Mais à plus long terme, une autre dynamique pourrait émerger. Les voix appelant à une plus grande autonomie technologique risquent de se faire entendre. Une alternative régionale aux standards chinois, élaborée en partenariat avec des puissances intermédiaires comme la Russie ou la Turquie, ne relève plus du domaine de l’utopie. Elle pourrait constituer un levier stratégique pour rééquilibrer les dépendances.
Un sommet révélateur à Astana
La tenue du deuxième sommet « Asie centrale – Chine » en juin 2025 à Astana a confirmé la volonté commune d’approfondir la coopération. Les discussions ont porté sur des axes concrets : transport, énergie, commerce international. Un contraste saisissant avec d’autres formats — notamment européens — qui, sous couvert d’ouverture, posent des conditions politiques explicites, voire cherchent à arracher la région à ses ancrages historiques.
À l’inverse, Pékin déroule une stratégie plus pragmatique, axée sur la stabilité, l’investissement et le développement mutuel. Le message est clair : pas de leçons, mais des routes, des câbles et des bornes de recharge.
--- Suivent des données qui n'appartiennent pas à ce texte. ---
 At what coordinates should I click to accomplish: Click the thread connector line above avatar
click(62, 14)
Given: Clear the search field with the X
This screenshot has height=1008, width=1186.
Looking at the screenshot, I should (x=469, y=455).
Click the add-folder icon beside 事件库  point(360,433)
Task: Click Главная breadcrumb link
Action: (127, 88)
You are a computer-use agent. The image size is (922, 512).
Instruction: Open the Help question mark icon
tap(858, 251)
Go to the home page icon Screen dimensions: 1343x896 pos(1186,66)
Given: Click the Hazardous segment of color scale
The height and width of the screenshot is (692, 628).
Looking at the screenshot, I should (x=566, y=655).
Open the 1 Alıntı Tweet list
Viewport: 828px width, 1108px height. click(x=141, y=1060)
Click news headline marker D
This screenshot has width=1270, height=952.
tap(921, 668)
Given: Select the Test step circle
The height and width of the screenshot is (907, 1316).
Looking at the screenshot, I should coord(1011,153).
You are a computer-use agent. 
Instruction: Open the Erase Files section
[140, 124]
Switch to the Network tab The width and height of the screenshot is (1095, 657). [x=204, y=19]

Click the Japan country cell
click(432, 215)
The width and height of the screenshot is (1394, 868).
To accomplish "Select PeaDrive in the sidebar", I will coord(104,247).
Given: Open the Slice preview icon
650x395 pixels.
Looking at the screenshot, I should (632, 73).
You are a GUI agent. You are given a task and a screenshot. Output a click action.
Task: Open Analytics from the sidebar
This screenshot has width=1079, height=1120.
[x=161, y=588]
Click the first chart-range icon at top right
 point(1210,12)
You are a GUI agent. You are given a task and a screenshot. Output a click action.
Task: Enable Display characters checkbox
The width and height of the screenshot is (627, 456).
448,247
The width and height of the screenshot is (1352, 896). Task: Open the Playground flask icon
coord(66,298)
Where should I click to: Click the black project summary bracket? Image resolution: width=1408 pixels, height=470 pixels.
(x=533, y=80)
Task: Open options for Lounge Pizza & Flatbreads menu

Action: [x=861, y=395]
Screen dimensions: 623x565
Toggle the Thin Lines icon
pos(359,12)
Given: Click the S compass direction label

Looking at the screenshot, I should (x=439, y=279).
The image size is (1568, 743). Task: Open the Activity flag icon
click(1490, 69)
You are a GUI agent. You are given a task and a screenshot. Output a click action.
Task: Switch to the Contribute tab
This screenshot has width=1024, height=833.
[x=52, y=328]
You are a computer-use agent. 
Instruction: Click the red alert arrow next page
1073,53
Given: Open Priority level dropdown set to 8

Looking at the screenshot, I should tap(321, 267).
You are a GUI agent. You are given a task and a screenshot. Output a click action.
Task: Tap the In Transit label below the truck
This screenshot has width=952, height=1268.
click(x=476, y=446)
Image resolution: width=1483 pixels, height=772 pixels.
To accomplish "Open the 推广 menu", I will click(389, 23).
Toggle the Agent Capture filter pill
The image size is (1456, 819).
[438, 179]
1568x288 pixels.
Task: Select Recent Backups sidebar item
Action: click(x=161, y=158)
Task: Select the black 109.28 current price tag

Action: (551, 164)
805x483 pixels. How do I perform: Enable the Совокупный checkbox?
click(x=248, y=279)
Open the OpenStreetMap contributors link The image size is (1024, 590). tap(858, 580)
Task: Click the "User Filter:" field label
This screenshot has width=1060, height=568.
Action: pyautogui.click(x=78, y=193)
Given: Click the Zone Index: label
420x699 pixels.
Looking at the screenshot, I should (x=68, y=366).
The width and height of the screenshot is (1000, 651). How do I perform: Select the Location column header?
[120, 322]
Une intégration inéluctable ?
L’expansion chinoise dans le secteur des véhicules électriques est plus qu’un succès industriel : c’est un cas d’école de conquête géopolitique par la technologie. En adoptant massivement des véhicules chinois, les pays d’Asie centrale embarquent dans un train à grande vitesse piloté depuis Pékin. Les normes, les infrastructures, les plateformes numériques suivent. Et avec elles, un glissement stratégique.
Les bénéfices sont indéniables : flotte moderne, transition écologique, infrastructures renouvelées. Mais le prix à payer pourrait être une souveraineté technologique émoussée. Car à mesure que les standards chinois s’imposent, les marges de manœuvre locales se rétrécissent.
Un défi politique pour la décennie à venir
Le véritable test pour les dirigeants d’Asie centrale ne sera pas économique, mais politique : sauront-ils négocier les termes de cette intégration sans brader leur indépendance stratégique ? La décennie qui s’ouvre sera décisive. Ce qui est certain, c’est que la percée des véhicules électriques chinois a déjà rebattu les cartes — et modifié à jamais les équilibres du Grand Jeu eurasiatique.